We start before the previous issue picked up with Starman having been captured by a group of government-created single-powered heroes called the Power Elite. The vaguely military supes have some very Aliens-tinged conversations where we pick up the single character trait that each of them has. Alas, the only power the only female trooper seems to have is to just be around as the token female.
One of the Power Elite however is an alien shapeshifter apparently placed there before the Invasion! began. They contact the Khund commander, our aliens for the issue (apart from a one-panel appearance of the Dominators) and arrange to take our titular hero away from this base and into the alien’s possessions.
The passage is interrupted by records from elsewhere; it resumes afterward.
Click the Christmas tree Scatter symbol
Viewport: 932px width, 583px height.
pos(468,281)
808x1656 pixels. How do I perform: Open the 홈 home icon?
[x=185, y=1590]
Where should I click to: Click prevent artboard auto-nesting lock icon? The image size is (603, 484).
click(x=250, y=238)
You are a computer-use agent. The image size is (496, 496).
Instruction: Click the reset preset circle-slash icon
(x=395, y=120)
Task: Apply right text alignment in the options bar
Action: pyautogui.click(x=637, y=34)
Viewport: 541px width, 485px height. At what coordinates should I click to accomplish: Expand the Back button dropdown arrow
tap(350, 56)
The alien abduction goes poorly with the shapeshifter being captured and the band holding Starman immovable being damaged. The Khund pilot is knocked unconscious just before the previous comic catches up with this one. What happens to the alien we don’t find out as we never see what happens with them before the shuttle is destroyed.
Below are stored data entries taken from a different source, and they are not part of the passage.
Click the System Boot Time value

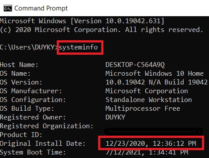pyautogui.click(x=147, y=152)
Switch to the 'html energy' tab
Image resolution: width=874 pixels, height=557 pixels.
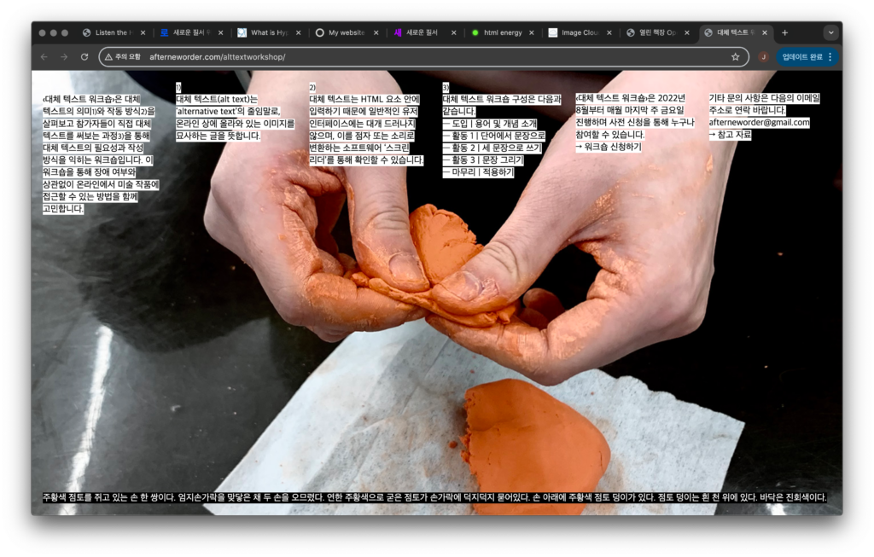click(498, 32)
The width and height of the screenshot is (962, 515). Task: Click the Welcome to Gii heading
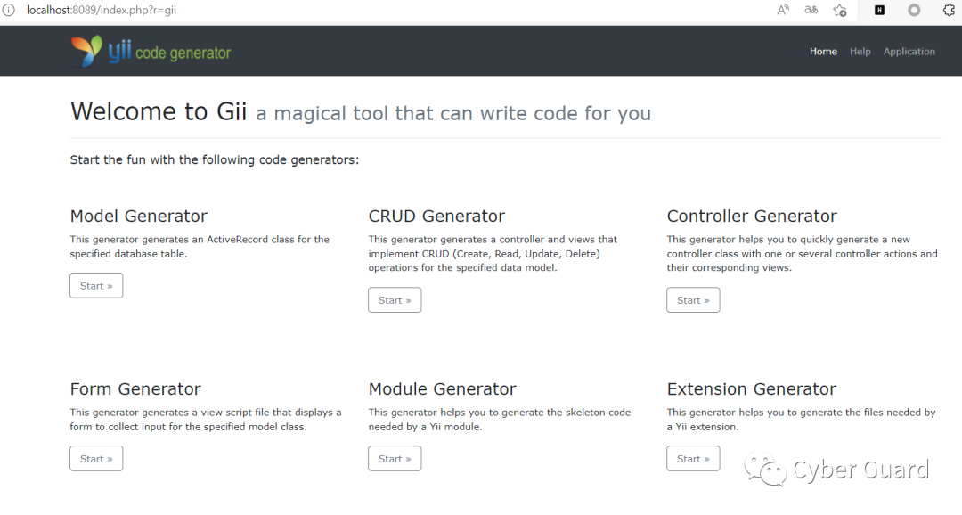point(159,112)
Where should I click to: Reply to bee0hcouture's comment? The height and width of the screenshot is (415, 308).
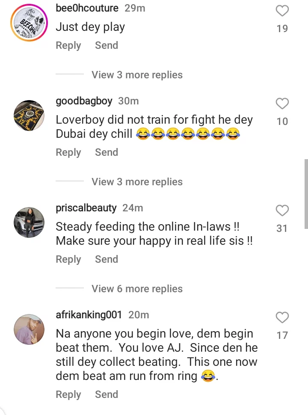point(68,45)
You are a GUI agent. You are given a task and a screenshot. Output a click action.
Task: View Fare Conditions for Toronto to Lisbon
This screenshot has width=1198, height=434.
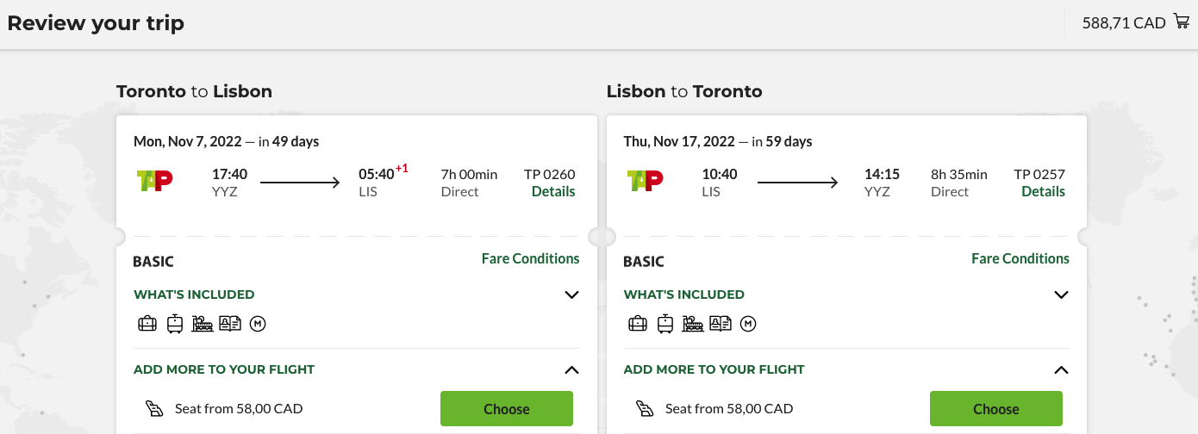(x=530, y=258)
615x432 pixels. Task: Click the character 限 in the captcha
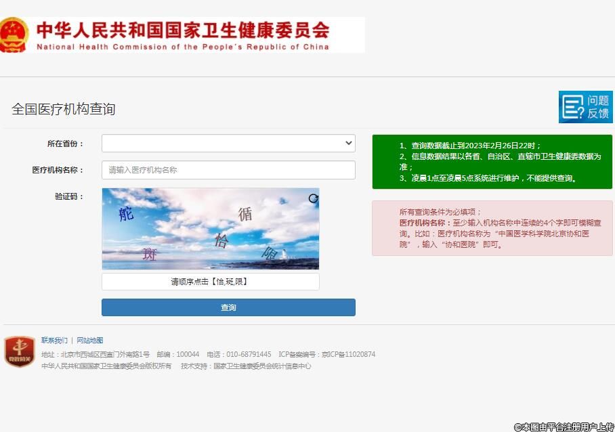coord(270,253)
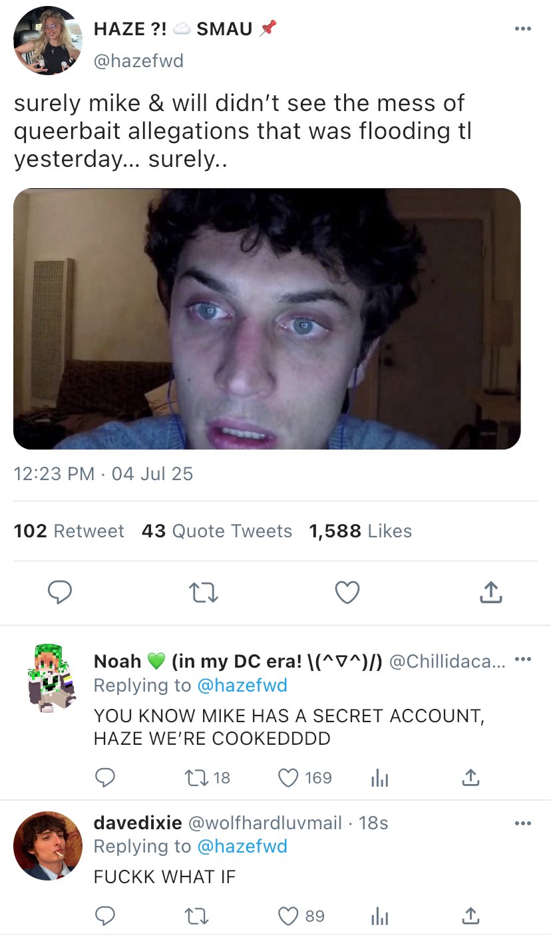Reply to the main HAZE tweet
Screen dimensions: 551x937
pyautogui.click(x=60, y=592)
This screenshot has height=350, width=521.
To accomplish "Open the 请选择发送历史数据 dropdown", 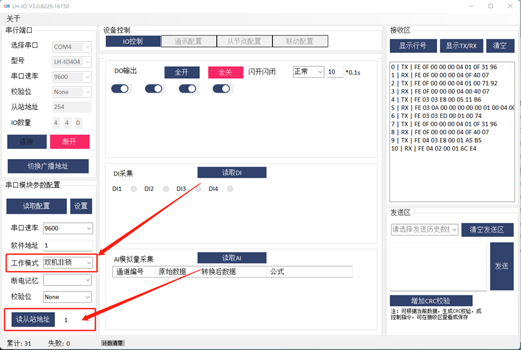I will tap(425, 230).
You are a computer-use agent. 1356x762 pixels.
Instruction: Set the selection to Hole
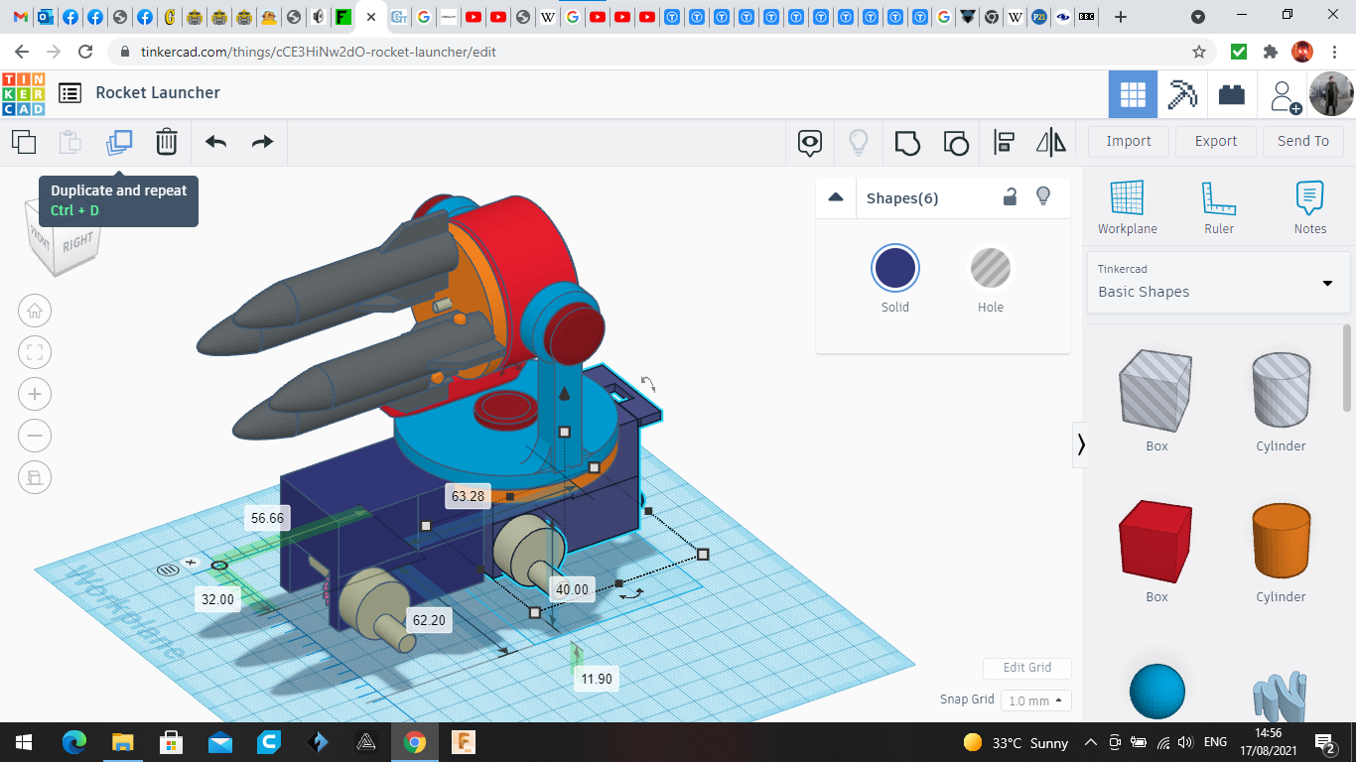click(x=990, y=269)
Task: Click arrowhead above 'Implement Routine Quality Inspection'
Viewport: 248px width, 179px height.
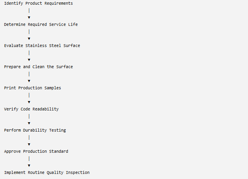Action: (x=29, y=166)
We get a few of the scenes in the shuttle including the other side of the conversation Starman has with his sister before he makes a little faux pas asking about Pee Gee’s family. She seems properly sad that she’s an orphan, seeing as for her this has happened only a few months or years ago. She then makes a comment about found family making up for this, which is great as this includes Super even if she’s not Kryptonian right at this moment. Filling in the background of the invasion is also the last we really get from Firestorm, and Firehawk gets even less. I can’t tell if it’s out of respect for another writer’s character, or a dislike of Firestorm, the comment about the two being overly aggressive tends to tip me towards the latter than the former, but I can’t make up my mind either way.
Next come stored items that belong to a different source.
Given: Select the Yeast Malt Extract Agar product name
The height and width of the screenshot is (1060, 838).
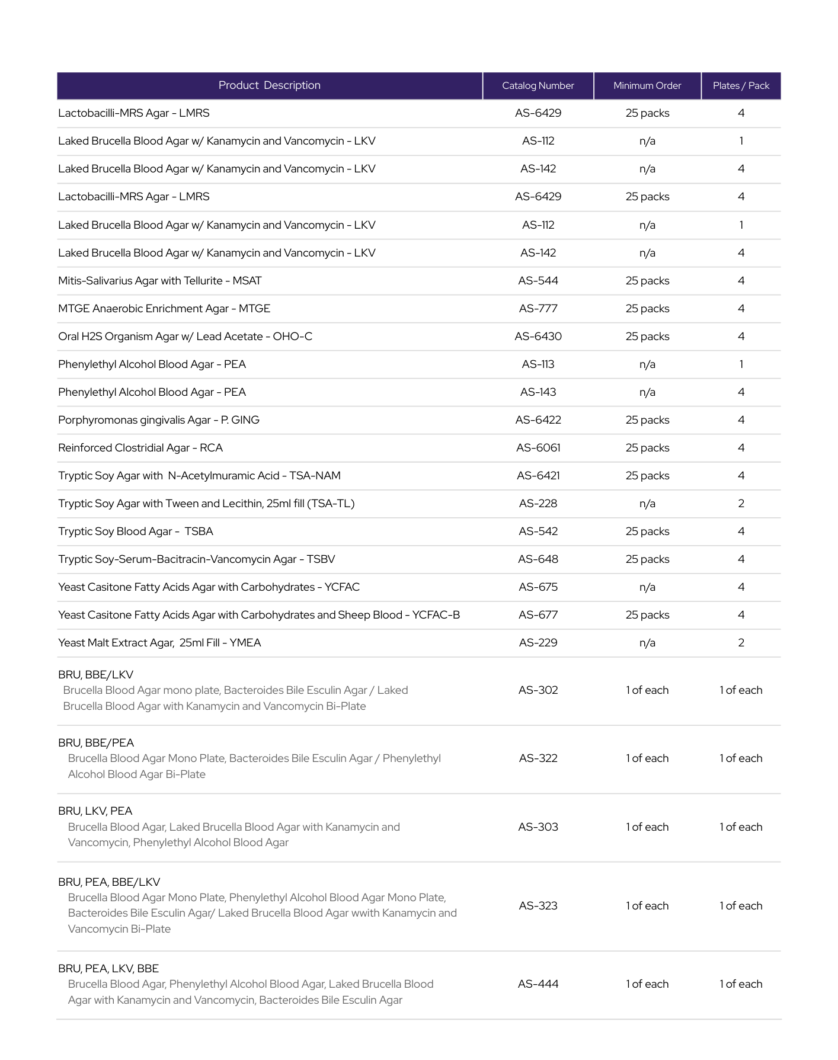Looking at the screenshot, I should coord(159,643).
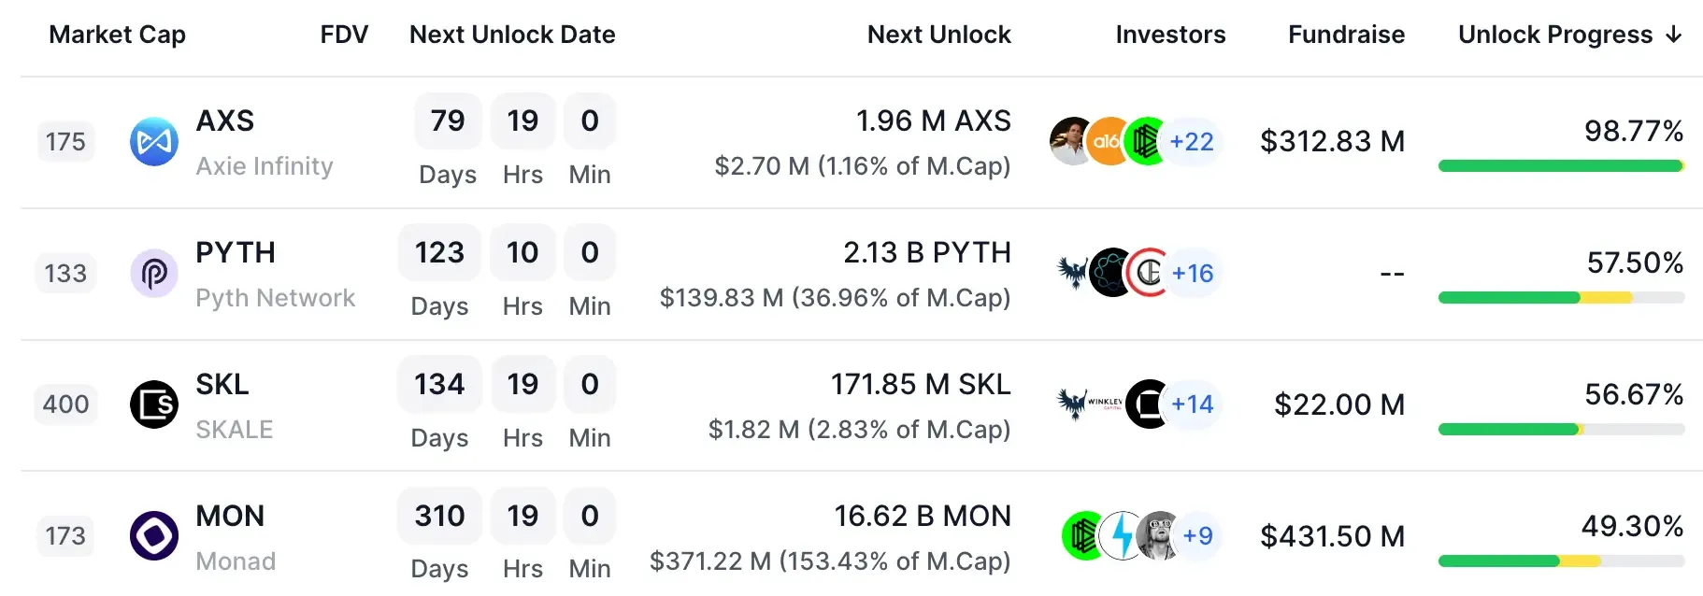Click the red C investor icon in PYTH row

click(1148, 273)
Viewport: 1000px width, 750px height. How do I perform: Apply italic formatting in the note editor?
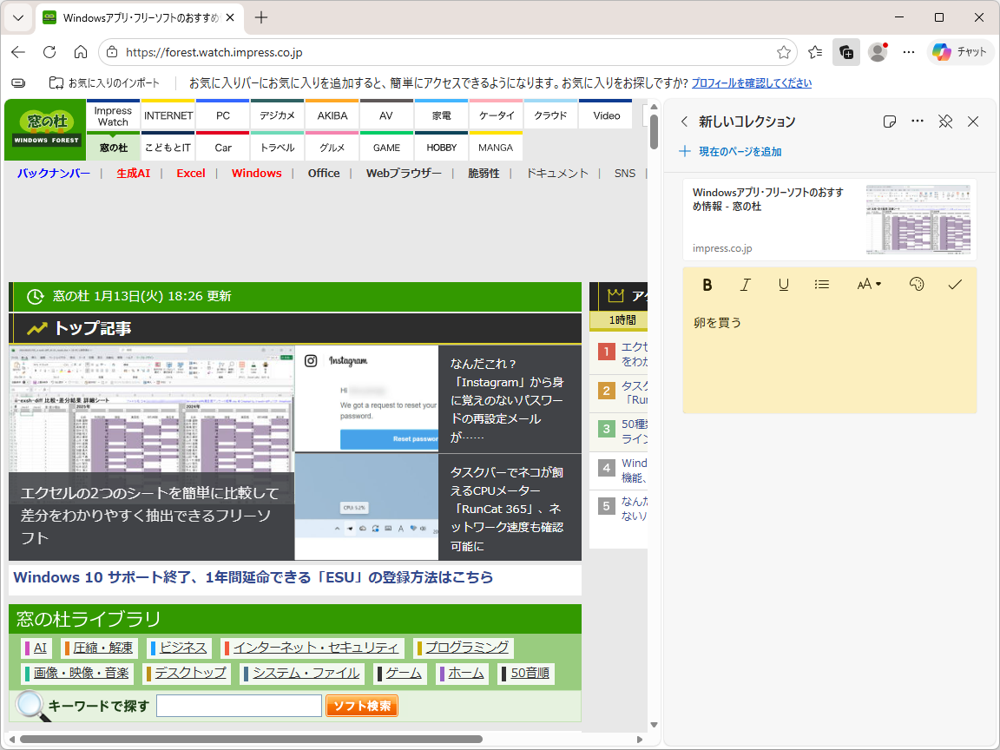(745, 284)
Anyway, the shuttle explosion is quickly dealt with by the fact that all other heroes can fly, which the comic gleefully lampshades and we get an extended fight scene with the heroes fighting the Khunds with the soldier from the Firestorm issue, who we find out our the (late) 20th century Easy Company (from DC’s war comics, it was a thing). Here the focus is put firmly on the interactions with Pee Gee and Starman. He seems to respect that she’s still trying not to overly hurt the alien invaders, whilst the other two are a little more gun-ho.
The Khunds were apparently holding Adam Strange here, he was captured in the Invasion! comics itself, and is released from his bounds by Power Girl and Starman and then the fight is over and we’re told that the Pacific front is now safe and they should go to Washington for a team-up meeting with the other heroes.
Finally, we get Kara encouraging Starman that he’s a hero and he should embrace his destiny and do all that heroic stuff, it’s something that has been playing out through the part of the story that the two have been together.
I don’t plan these things out but this has the final lost future for Power Girl, that of a compassionate capable leader, something she shares in common with her not!cousin supes. When she does shortly join a team for a longer basis she’ll take on the role of a follower, and we’ll see a lot less of that compassion.
Not having read any of Starman before I was pleasantly surprised by this one, especially as the focus is on him and Power Girl. If you’re here for Firestorm you would be sorely disappointed, he barely gets anything to do here apart from being the muscle for the team, even Frehawk gets more to do here than him. I’m looking forward to seeing how this all ends!